È cosa normale, per chi frequenta il festival, fermarsi nel foyer a commentare, comparare, dichiarare la propria vicinanza all’una o all’altra estetica coreutica: ma non ci si rende conto di quanto preziosa e rara sia l’occasione nel, pur ricco, panorama milanese. Se altrove (per esempio nella stagione di danza del Teatro Comunale di Ferrara) una programmazione continuativa, interamente dedicata alla coreografia contemporanea, ha creato alla lunga un pubblico aggiornato e consapevole, a Milano non accade nulla del genere: la danza si infila furtiva in certi buchi di cartellone, penetrando qua e là al Parenti, al Piccolo, agli Arcimboldi, al Crt Milano, al Pim Off. Ma è difficile, in una simile intermittenza di proposte, allargare il bacino degli spettatori e incuriosirli sulle più recenti tendenze del panorama internazionale.

Ci prova MilanOltre, pur nel poco tempo concesso ad un festival e nell’endemica difficoltà di risorse, non rinunciando a invitare rilevanti ospiti stranieri: quest’anno la scelta è caduta sul Quebec, culla artistica di due interessanti coreografe, Virginie Brunelle e Marie Chouinard. Al centro del lavoro compositivo della Brunelle (che si avvicina alla danza insolitamente tardi, dopo i 20 anni) c’è il rapporto tra il maschile e il femminile: sfuggenti poli di genere in costante contrapposizione. I due spettacoli presentati (Complexe Des Genres e Foutrement) lasciano emergere un originale linguaggio coreografico, con particolare predisposizione per intensi momenti a due e icastiche immagini di gruppo. Più nota al nostro pubblico la collega Chouinard, in tournée italiana in questi mesi tra RomaEuropa e la Biennale di Venezia: in cartellone al festival sono stati presentati ben tre titoli diversi, di cui uno (lo spettacolo cult bODY-rEMIX) è stato riallestito ad hoc a dieci anni dal debutto.

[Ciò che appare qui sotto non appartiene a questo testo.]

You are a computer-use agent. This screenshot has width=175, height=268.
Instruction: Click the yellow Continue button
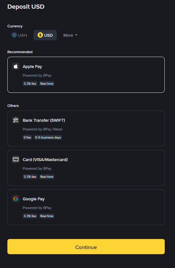coord(86,247)
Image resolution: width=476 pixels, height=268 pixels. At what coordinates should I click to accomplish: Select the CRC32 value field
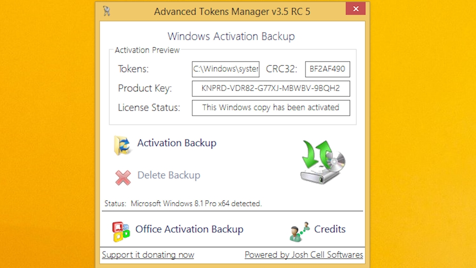(x=328, y=69)
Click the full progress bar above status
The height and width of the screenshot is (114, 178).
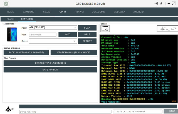click(98, 106)
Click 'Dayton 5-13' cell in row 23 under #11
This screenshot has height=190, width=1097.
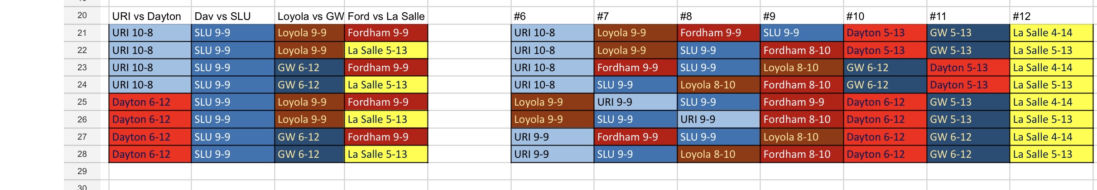968,68
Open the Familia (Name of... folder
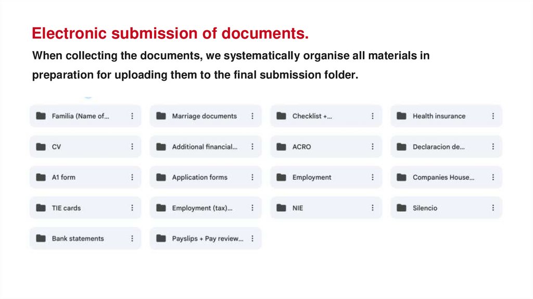This screenshot has width=533, height=299. [x=80, y=116]
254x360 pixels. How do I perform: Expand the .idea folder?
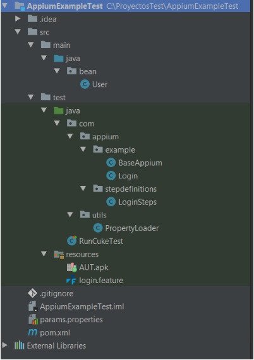(18, 18)
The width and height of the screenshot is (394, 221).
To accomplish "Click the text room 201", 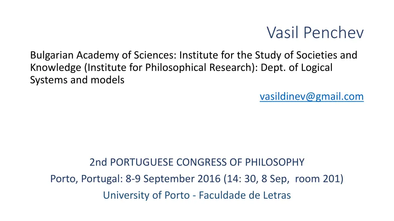I will (x=317, y=179).
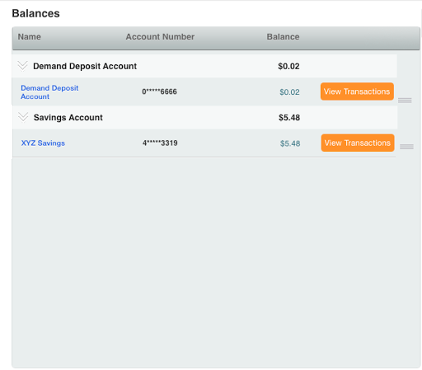Sort by the Name column header

(x=30, y=37)
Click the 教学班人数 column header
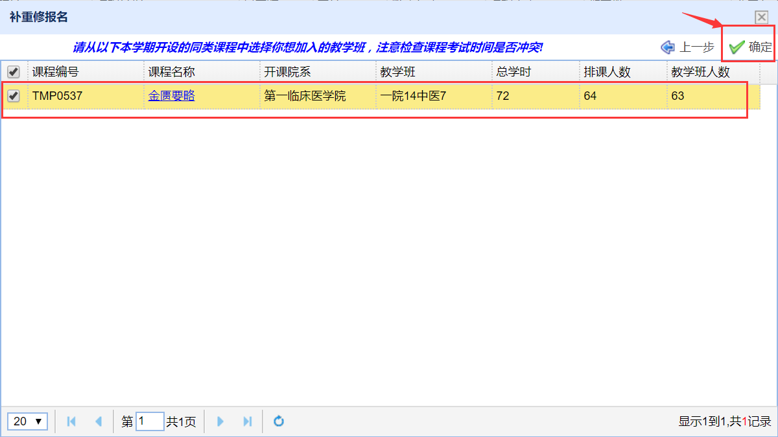Image resolution: width=778 pixels, height=437 pixels. (x=700, y=72)
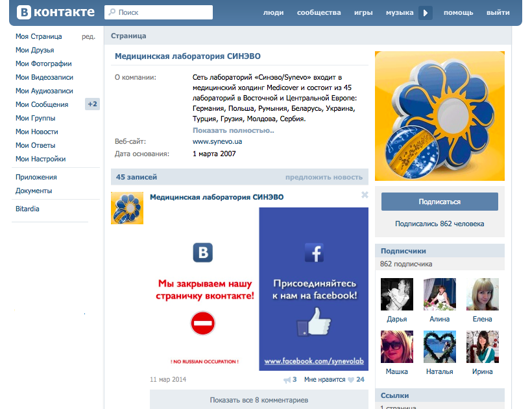This screenshot has width=530, height=409.
Task: Open Мои Сообщения in left sidebar
Action: (x=42, y=104)
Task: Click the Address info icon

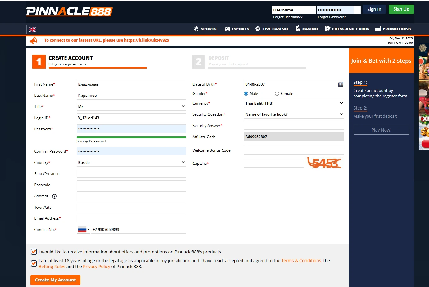Action: point(55,196)
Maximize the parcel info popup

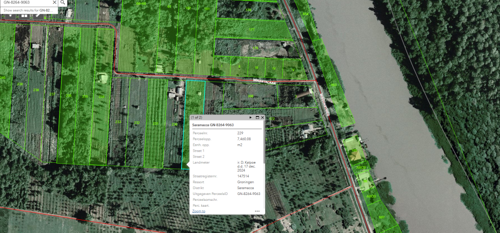pyautogui.click(x=257, y=117)
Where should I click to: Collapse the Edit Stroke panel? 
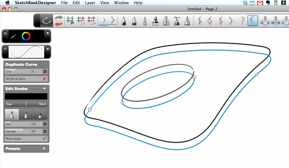[x=44, y=89]

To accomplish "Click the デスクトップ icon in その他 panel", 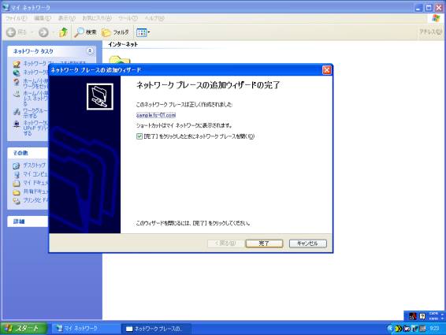I will coord(17,166).
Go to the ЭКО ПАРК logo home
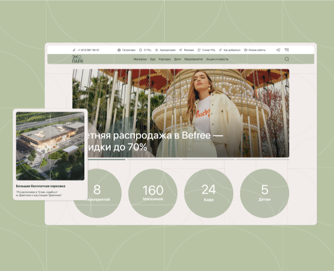The height and width of the screenshot is (271, 334). click(x=78, y=59)
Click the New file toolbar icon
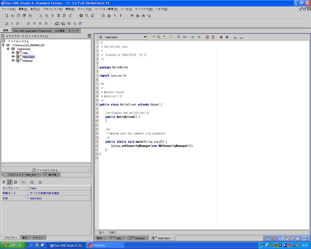This screenshot has width=311, height=249. (6, 15)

Filo conduttore delle creazioni è l’indagine dei confini, la messa alla prova di ogni barriera: e se in bODY-rEMIX i corpi venivano tesi e destrutturati fino quasi a perdere la connotazione umana, in Soft Vituosity, still umid, on the edge è la nostra concezione del tempo a venire messa alla prova.

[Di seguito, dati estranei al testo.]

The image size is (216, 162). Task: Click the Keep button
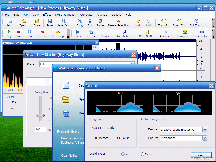tap(201, 155)
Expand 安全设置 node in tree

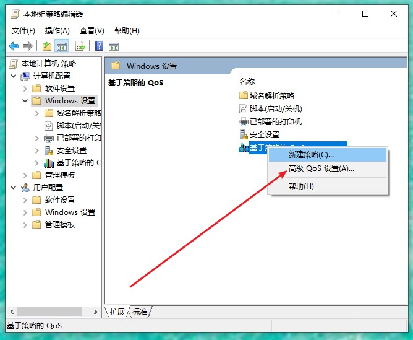point(37,150)
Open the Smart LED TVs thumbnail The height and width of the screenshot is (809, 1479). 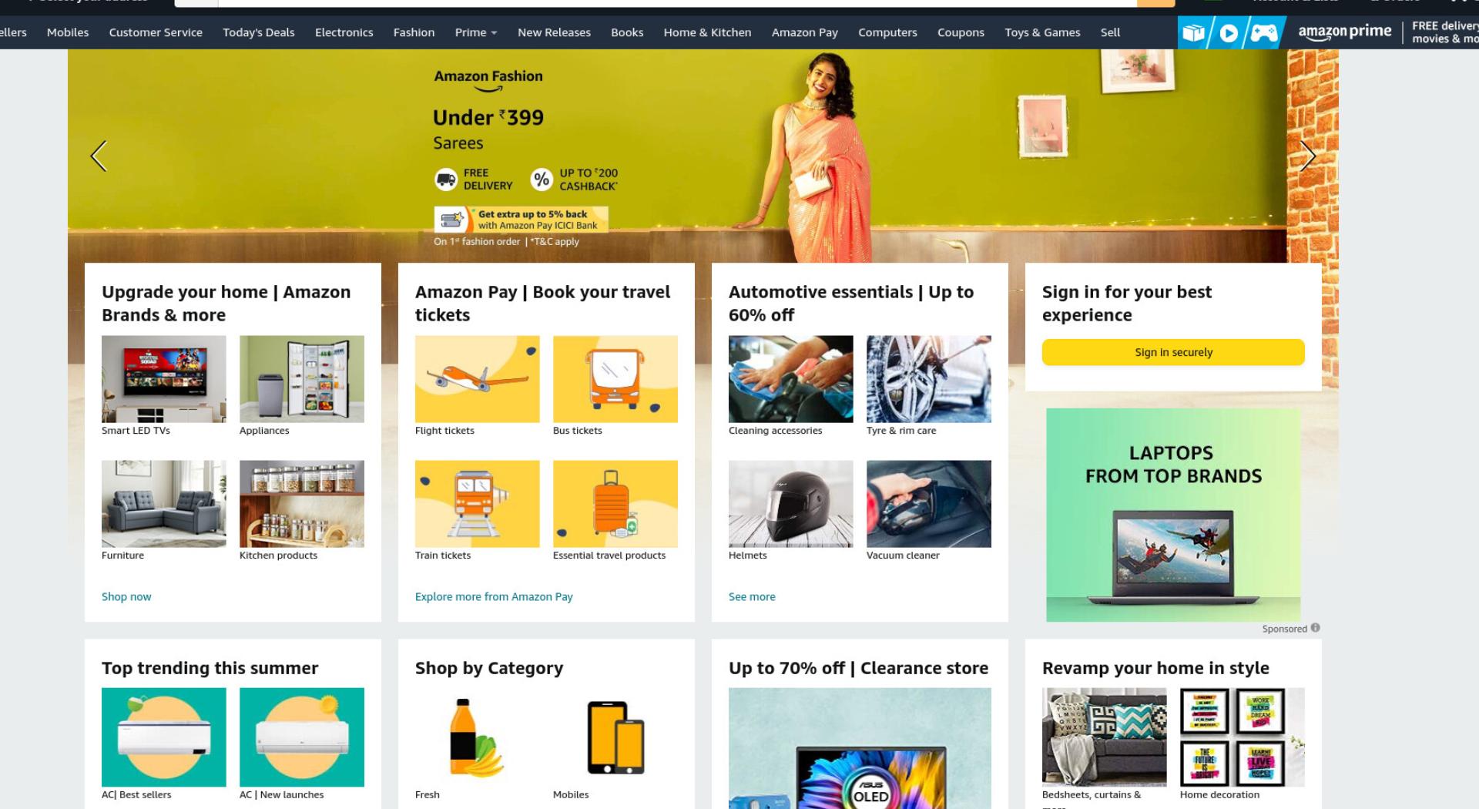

Come ogni anno, il festival riserva una vetrina a una larga rappresentanza della coreografia nostrana: da Simona Bucci a Enzo Cosimi (con l’ineffabile e criptico Sopra di me il diluvio), fino agli emergenti danzatori Fattoria Vittadini. Notevole infine il focus su MK, considerata a buon diritto una delle realtà più interessanti della nostra scena; le creazioni di Michele Di Stefano, coreografo della compagnia, si distinguono per precisione formale, pulizia compositiva, per il talento polivalente dei performer (su tutti l’onnipresente Biagio Caravano) e l’orginalità delle partiture sonore di Lorenzo Bianchi Hoesch. È un piacere rivedere Robinson, giustamente applaudito nella scorsa stagione e forse uno dei risultati più maturi e completi di Di Stefano, e sorprende anche la nuova creazione HEY, presentata in anteprima assoluta al festival: un nucleo ancora in sviluppo ma di straniante carica ironica. Una danza, quella di Mk, che sa ridere e riflettere su se stessa senza divenire autoreferenziale.